All illnesses, discomforts, failures, and “falls,” are opportunities to practice reframing suffering and pain within a wider perspective. Suffering and pain can engender compassion and gratitude, but we have to cultivate those qualities. Some people at an early age are faced with challenges or disabilities requiring them to grapple with how to live with great hardship. To be at home with whatever life gives us is extremely difficult. This is a journey that requires practice, likely years of practice, perhaps a lifetime. When you are ill, you recognize what a gift it is to be well, to be able to walk, to see, to breathe. I lived in a city with air quality so poor that it’s rare to see a cloud or blue sky, as I did for nine years in Delhi, taping the front door each night to reduce the smell of smoke. To see a blue sky filled with clouds large as mountains, for me, is truly a wonder, not a commonplace fact.
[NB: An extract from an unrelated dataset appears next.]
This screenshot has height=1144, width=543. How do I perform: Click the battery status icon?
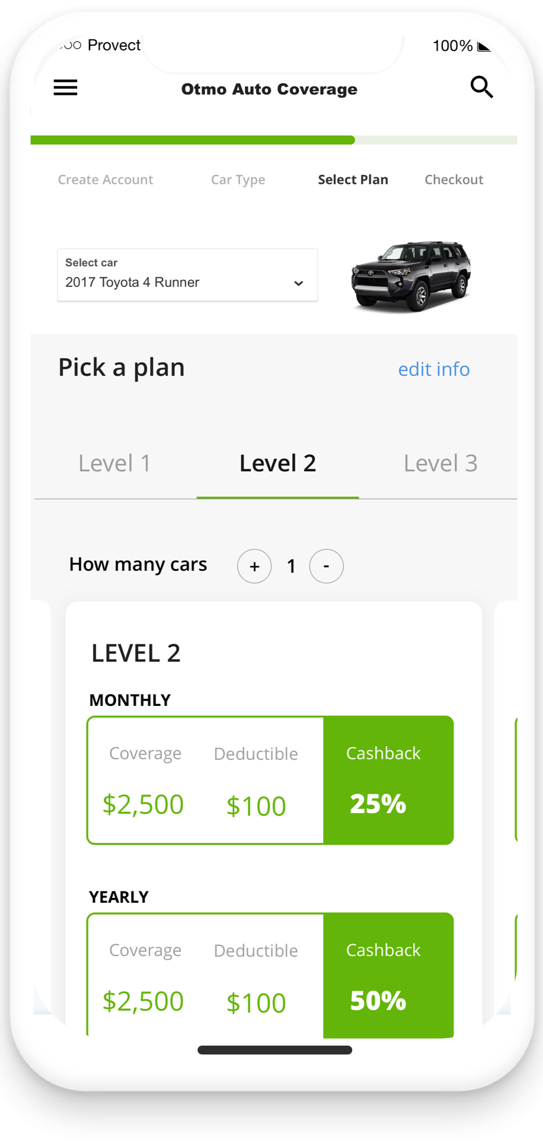[484, 46]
Practicing gratitude in times of ongoing suffering or pain enables us to recognize we are connected to something bigger than our grief and our pain, and allows us the opportunity to identify with others around the world who suffer too.
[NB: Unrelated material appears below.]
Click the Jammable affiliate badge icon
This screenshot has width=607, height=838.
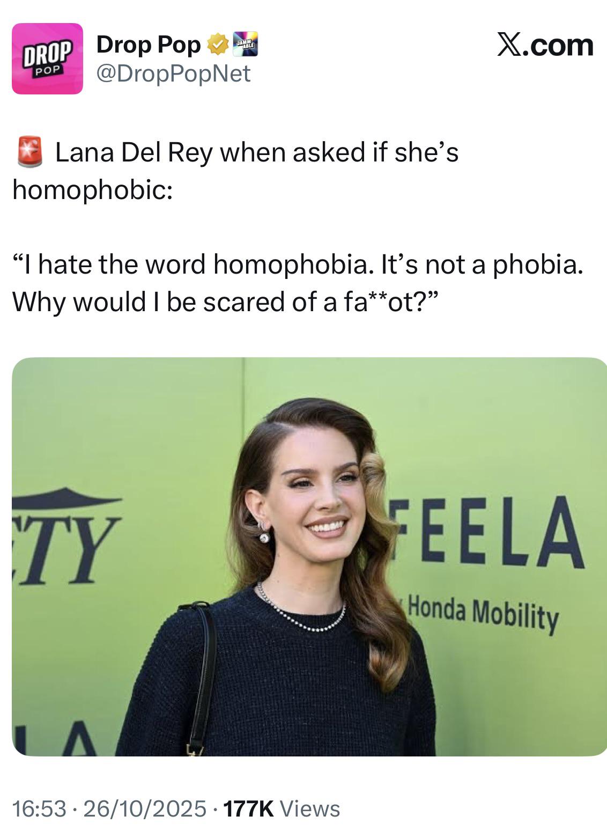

Thoreau, in his experiment in living simply at Walden Pond, said he “went to the woods because I wished to live deliberately, to front only the essential facts of life, and see if I could not learn what it had to teach, and not, when I came to die, discover that I had not lived.” I want to live deeply. When I work, I give myself to that work fully, but I must remind myself to guard my energy, and practice purposefully widening my view—attending my ear and heart to the possibilities that allow connections to the natural world to surface. I need to practice making room for both work and wonder. “The beginning of our happiness lies in the understanding that life without wonder is not worth living,” writes the Jewish scholar, Abraham Joshua Heschel, and like Heschel, I want to walk in wonder.